■ The data
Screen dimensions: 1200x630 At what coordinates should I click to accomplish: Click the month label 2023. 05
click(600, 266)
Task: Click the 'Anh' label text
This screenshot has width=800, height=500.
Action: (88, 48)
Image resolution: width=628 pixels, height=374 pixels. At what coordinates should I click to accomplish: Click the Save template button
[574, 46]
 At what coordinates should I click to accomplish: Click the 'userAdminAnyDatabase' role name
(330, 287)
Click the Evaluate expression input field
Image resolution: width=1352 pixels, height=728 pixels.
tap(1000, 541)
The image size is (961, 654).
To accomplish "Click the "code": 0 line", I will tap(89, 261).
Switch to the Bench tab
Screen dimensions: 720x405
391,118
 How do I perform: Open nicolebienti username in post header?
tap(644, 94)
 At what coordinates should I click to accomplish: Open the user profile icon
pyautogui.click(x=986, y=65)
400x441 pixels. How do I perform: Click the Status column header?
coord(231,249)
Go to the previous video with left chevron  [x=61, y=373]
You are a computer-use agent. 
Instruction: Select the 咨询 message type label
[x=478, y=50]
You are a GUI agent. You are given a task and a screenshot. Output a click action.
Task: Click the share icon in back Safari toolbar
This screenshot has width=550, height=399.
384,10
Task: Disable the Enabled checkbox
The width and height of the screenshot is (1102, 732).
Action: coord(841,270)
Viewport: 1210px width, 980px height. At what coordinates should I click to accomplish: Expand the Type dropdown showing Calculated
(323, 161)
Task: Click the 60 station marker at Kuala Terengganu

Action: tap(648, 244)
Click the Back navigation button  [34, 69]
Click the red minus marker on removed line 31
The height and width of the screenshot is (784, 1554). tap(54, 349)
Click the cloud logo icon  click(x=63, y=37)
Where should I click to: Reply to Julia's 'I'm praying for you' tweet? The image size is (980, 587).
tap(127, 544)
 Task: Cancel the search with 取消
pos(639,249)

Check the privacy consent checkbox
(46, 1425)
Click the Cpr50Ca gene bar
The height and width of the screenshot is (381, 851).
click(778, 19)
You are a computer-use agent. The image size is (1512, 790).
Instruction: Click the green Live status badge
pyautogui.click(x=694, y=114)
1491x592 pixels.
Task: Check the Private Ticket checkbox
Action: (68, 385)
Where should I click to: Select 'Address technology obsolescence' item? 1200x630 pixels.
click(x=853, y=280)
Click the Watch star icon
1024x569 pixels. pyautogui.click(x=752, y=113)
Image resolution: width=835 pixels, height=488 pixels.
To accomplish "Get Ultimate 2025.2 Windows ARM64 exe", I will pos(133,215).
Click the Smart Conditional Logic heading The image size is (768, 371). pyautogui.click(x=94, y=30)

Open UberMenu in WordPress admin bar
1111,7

■ Exercise prompt
Return the listing exactly as it was given to you, with every line intact.

■ Written answer
Screen dimensions: 1200x630 At what coordinates should I click to accomplish: Click the month label 2023. 05
click(600, 266)
Task: Click the 'Anh' label text
This screenshot has width=800, height=500.
Action: (88, 48)
Image resolution: width=628 pixels, height=374 pixels. At what coordinates should I click to accomplish: Click the Save template button
[574, 46]
 At what coordinates should I click to accomplish: Click the 'userAdminAnyDatabase' role name
(330, 287)
Click the Evaluate expression input field
Image resolution: width=1352 pixels, height=728 pixels.
tap(1000, 541)
The image size is (961, 654).
To accomplish "Click the "code": 0 line", I will tap(89, 261).
Switch to the Bench tab
Screen dimensions: 720x405
391,118
 How do I perform: Open nicolebienti username in post header?
tap(644, 94)
 At what coordinates should I click to accomplish: Open the user profile icon
pyautogui.click(x=986, y=65)
400x441 pixels. How do I perform: Click the Status column header?
coord(231,249)
Go to the previous video with left chevron  [x=61, y=373]
You are a computer-use agent. 
Instruction: Select the 咨询 message type label
[x=478, y=50]
You are a GUI agent. You are given a task and a screenshot. Output a click action.
Task: Click the share icon in back Safari toolbar
This screenshot has width=550, height=399.
384,10
Task: Disable the Enabled checkbox
The width and height of the screenshot is (1102, 732).
Action: coord(841,270)
Viewport: 1210px width, 980px height. At what coordinates should I click to accomplish: Expand the Type dropdown showing Calculated
(323, 161)
Task: Click the 60 station marker at Kuala Terengganu

Action: tap(648, 244)
Click the Back navigation button  [34, 69]
Click the red minus marker on removed line 31
The height and width of the screenshot is (784, 1554). tap(54, 349)
Click the cloud logo icon  click(x=63, y=37)
Where should I click to: Reply to Julia's 'I'm praying for you' tweet? The image size is (980, 587).
tap(127, 544)
 Task: Cancel the search with 取消
pos(639,249)

Check the privacy consent checkbox
(46, 1425)
Click the Cpr50Ca gene bar
The height and width of the screenshot is (381, 851).
click(778, 19)
You are a computer-use agent. The image size is (1512, 790).
Instruction: Click the green Live status badge
pyautogui.click(x=694, y=114)
1491x592 pixels.
Task: Check the Private Ticket checkbox
Action: (68, 385)
Where should I click to: Select 'Address technology obsolescence' item? 1200x630 pixels.
click(x=853, y=280)
Click the Watch star icon
1024x569 pixels. pyautogui.click(x=752, y=113)
Image resolution: width=835 pixels, height=488 pixels.
To accomplish "Get Ultimate 2025.2 Windows ARM64 exe", I will pos(133,215).
Click the Smart Conditional Logic heading The image size is (768, 371). pyautogui.click(x=94, y=30)

Open UberMenu in WordPress admin bar
1111,7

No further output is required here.